Duplicate the portion of the RICO opinion excerpt below that runs from "Halcyon signed a" up to and including "Compl. ¶¶ 32-36.".

▸ Document section:
- - -

To state a RICO claim, a plaintiff must allege "a pattern . . . of racketeering activity." City of New York v., Inc., 541 F.3d 425, 439 (2d Cir. 2008). A "pattern of racketeering activity" means the commission of "at least two acts of racketeering activity." 18 U.S.C. § 1961(d). "Racketeering activity," in turn, means any act falling into one of several specified categories, from "sports bribery" to "white slavery" to "biological weapons." 18 U.S.C. § 1961(a). Here, Plaintiffs state that Defendants acts "includ[ed] mail fraud in violation of 18 U.S.C. § 1341 and wire fraud in violation of 18 U.S.C. § 1343." Compl. ¶ 69. Because RICO claims must be pled with specificity and Plaintiff is represented by counsel, the Court -- for purposes of this motion -- assumes that Plaintiffs allege only mail fraud and wire fraud, and will not engage in a sua sponte fishing expedition to determine what other kinds of predicate acts the Complaint might allege if construed liberally.

The Complaint does not specifically identify the acts that it considers to be "mail fraud" or "wire fraud." However, the Complaint does identify numerous misstatements or other nefarious acts that Defendants committed. Among other things:

Halcyon "recruited defendant Hader" and "paid him the sum of $50,000.00 to leave plaintiff's employ and to provide Halcyon with confidential and propriety information, including computer records."*fn2

Halcyon, "through defendants Blatt and Cohen" falsely represented that "Palagonia was no longer involved in the management of Halcyon," when, in fact, "Palagonia was secretly continuing to run and make all final executive decisions on behalf of Halcyon." Compl. ¶¶ 24-27.

Halcyon signed a letter of intent to acquire Plaintiff even though it had no intention of acquiring Plaintiff and, in fact, "did not have sufficient funds nor the access to sufficient funds to consummate the transaction." Compl. ¶¶ 32-36.

- - -

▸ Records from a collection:
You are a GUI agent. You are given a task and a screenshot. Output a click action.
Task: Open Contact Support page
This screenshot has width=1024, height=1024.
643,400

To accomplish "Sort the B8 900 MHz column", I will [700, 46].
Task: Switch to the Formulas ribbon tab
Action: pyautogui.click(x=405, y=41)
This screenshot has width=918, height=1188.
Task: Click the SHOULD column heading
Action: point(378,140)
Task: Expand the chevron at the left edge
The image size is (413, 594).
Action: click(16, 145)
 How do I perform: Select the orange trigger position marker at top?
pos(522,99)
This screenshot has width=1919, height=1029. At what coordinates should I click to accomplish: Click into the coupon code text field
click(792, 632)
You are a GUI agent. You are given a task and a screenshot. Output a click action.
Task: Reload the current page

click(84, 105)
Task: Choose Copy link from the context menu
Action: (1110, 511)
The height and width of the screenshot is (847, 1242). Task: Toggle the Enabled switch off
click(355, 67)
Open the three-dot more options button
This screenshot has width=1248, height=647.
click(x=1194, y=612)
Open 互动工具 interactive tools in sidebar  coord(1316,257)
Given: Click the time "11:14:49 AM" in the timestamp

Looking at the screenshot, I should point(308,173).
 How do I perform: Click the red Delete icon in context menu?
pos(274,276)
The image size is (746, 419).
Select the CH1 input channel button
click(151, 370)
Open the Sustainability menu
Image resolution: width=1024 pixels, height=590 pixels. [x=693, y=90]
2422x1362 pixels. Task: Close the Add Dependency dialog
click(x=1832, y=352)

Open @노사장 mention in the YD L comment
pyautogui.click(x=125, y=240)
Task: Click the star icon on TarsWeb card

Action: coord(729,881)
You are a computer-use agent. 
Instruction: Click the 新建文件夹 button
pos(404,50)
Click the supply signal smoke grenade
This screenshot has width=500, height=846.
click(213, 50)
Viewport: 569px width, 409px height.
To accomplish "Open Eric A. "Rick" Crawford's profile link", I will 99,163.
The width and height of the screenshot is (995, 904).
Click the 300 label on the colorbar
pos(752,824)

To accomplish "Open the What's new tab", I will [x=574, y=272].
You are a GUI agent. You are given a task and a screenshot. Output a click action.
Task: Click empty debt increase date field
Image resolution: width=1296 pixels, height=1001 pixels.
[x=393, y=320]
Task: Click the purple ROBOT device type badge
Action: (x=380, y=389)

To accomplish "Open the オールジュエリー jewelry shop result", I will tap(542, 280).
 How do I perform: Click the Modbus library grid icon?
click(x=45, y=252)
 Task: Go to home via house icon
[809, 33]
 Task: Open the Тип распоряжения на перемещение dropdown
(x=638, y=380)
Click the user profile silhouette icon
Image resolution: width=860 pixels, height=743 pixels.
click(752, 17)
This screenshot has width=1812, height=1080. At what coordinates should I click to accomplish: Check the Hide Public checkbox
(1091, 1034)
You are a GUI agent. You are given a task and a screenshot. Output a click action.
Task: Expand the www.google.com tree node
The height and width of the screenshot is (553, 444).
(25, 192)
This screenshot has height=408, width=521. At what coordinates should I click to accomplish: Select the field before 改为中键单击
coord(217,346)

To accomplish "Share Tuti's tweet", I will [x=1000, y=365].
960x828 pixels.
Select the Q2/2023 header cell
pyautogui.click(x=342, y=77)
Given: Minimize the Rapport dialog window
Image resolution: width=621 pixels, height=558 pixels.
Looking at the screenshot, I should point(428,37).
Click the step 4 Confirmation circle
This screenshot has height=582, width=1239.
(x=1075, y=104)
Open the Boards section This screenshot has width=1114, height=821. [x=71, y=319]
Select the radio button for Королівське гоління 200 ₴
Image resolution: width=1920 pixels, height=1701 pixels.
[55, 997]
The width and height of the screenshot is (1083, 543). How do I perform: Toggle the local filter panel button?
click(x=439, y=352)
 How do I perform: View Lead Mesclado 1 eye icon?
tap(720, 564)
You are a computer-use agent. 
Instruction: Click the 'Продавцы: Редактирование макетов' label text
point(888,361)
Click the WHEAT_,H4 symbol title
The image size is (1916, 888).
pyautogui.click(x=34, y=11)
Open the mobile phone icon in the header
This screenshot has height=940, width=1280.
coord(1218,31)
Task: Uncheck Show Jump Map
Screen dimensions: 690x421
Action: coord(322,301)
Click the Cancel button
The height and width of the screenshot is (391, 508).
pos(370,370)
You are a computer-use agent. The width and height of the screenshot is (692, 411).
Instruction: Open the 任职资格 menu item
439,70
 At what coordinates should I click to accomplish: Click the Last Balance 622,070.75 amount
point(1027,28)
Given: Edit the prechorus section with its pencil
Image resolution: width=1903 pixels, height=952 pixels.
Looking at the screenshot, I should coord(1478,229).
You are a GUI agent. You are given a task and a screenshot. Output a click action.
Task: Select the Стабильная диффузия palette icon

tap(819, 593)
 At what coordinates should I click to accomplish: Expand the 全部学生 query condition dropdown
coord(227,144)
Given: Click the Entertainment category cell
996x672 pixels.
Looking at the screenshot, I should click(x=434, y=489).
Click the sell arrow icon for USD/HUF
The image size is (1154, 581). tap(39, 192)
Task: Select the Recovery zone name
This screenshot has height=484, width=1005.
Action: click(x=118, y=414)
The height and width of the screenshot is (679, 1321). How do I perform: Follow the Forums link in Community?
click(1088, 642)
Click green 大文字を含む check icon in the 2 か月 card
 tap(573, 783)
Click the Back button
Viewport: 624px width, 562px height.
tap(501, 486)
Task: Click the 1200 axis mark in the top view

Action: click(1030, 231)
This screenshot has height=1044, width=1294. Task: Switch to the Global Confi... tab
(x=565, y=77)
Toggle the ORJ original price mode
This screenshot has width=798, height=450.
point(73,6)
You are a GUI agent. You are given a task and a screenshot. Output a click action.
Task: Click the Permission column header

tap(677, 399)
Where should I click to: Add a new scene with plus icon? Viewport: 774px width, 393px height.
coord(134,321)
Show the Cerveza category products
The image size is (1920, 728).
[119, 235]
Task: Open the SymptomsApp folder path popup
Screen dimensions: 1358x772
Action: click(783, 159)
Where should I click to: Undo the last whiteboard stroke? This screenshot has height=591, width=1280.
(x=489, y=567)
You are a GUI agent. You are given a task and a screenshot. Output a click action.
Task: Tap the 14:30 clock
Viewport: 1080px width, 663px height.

- - -

▸ Output below:
Halcyon signed a letter of intent to acquire Plaintiff even though it had no intention of acquiring Plaintiff and, in fact, "did not have sufficient funds nor the access to sufficient funds to consummate the transaction." Compl. ¶¶ 32-36.